What the task asks
Repeat exactly each line of the data provided below.

Task inputs
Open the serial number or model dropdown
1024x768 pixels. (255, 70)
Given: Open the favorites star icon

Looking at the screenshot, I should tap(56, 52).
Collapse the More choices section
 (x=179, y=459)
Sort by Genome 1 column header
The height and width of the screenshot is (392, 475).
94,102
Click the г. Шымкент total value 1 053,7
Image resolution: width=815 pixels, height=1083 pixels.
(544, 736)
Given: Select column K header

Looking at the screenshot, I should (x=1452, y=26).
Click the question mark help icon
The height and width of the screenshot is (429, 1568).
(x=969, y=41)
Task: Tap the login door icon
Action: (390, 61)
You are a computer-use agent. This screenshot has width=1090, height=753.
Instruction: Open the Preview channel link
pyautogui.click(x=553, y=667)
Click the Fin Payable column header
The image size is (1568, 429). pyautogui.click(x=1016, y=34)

Output
Open the serial number or model dropdown
1024x768 pixels. (255, 70)
Given: Open the favorites star icon

Looking at the screenshot, I should tap(56, 52).
Collapse the More choices section
 (x=179, y=459)
Sort by Genome 1 column header
The height and width of the screenshot is (392, 475).
94,102
Click the г. Шымкент total value 1 053,7
Image resolution: width=815 pixels, height=1083 pixels.
(544, 736)
Given: Select column K header

Looking at the screenshot, I should (x=1452, y=26).
Click the question mark help icon
The height and width of the screenshot is (429, 1568).
(x=969, y=41)
Task: Tap the login door icon
Action: (390, 61)
You are a computer-use agent. This screenshot has width=1090, height=753.
Instruction: Open the Preview channel link
pyautogui.click(x=553, y=667)
Click the Fin Payable column header
The image size is (1568, 429). pyautogui.click(x=1016, y=34)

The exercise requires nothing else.